[start]
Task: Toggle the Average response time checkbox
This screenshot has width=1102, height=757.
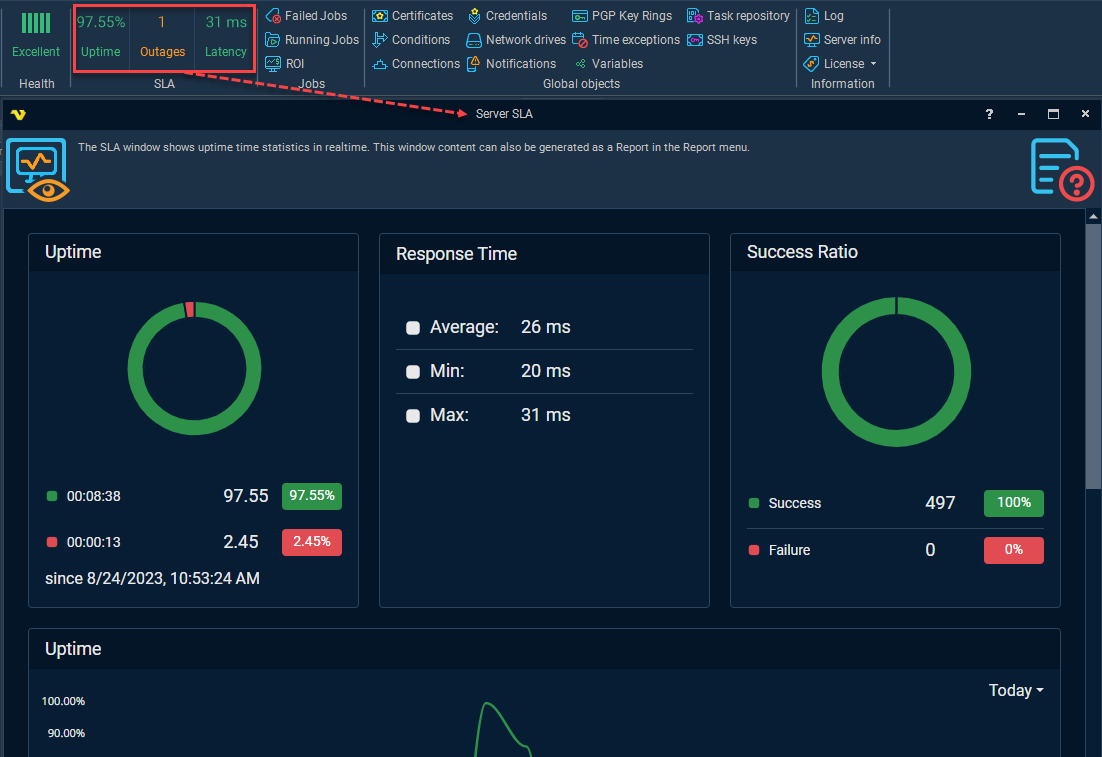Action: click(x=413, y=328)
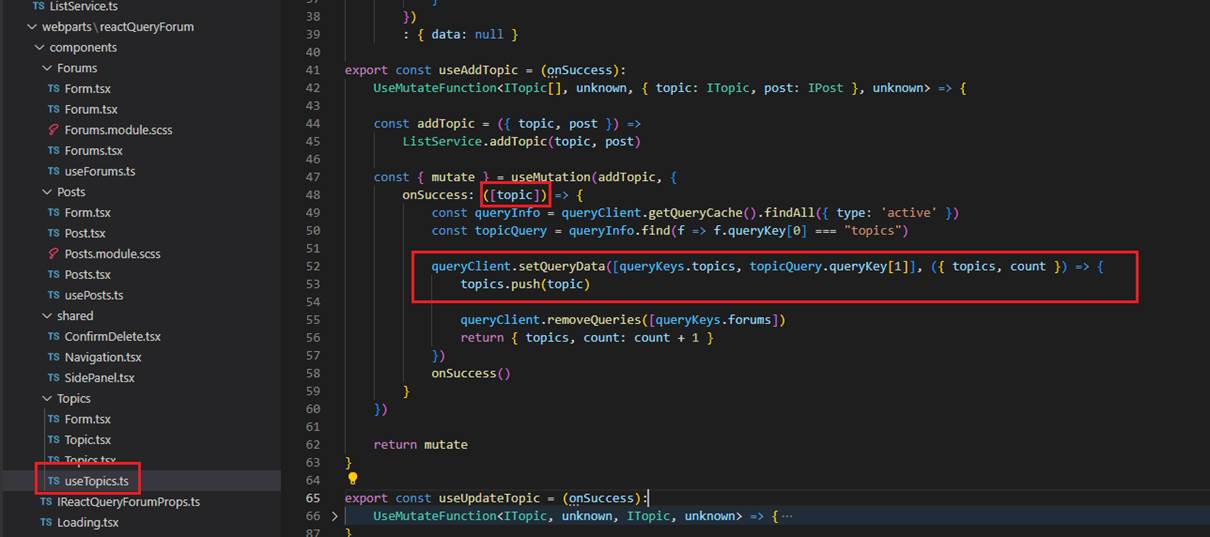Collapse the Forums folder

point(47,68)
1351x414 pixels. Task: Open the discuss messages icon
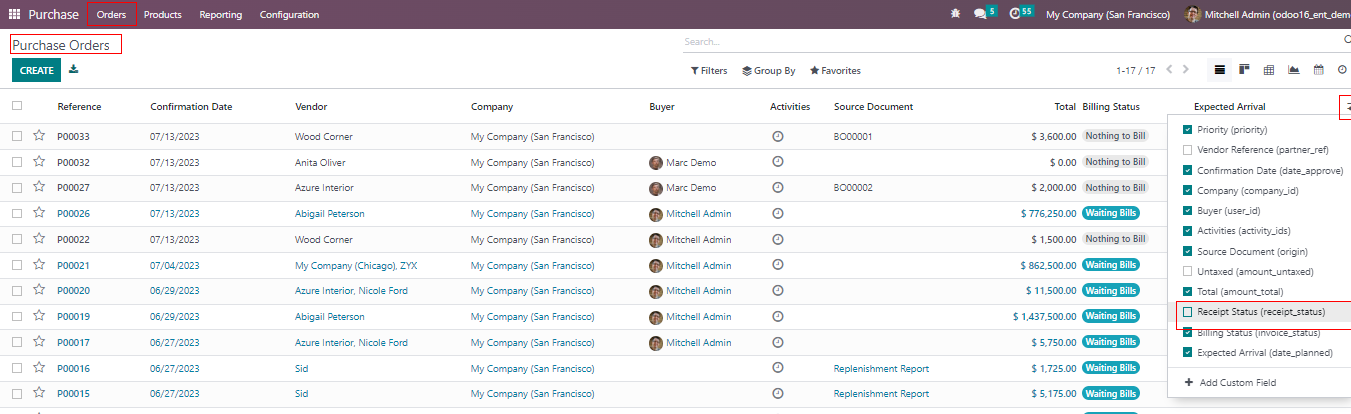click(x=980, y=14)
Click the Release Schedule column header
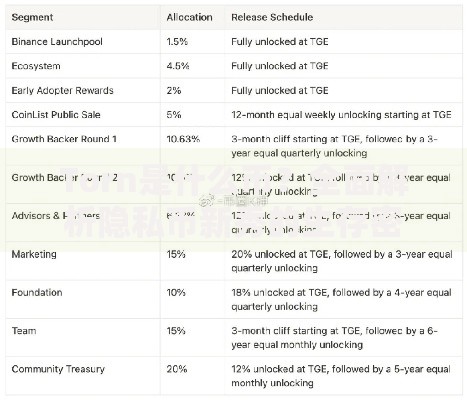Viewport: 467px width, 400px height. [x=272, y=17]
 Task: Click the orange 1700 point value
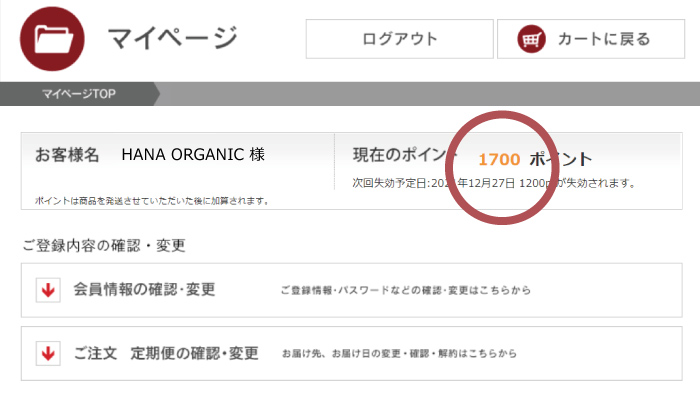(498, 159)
[end]
The task:
Rewrite these lines with every "Task" changed to "Instruction" and everything else left the same. Omit the pictures.

Task output:
Instruction: Toggle the Average response time checkbox
This screenshot has width=1102, height=757.
Action: click(x=413, y=328)
Collapse the Forums folder

point(47,68)
1351x414 pixels. Instruction: Open the discuss messages icon
click(x=980, y=14)
Click the Release Schedule column header
Viewport: 467px width, 400px height. [x=272, y=17]
 Instruction: Click the orange 1700 point value
(498, 159)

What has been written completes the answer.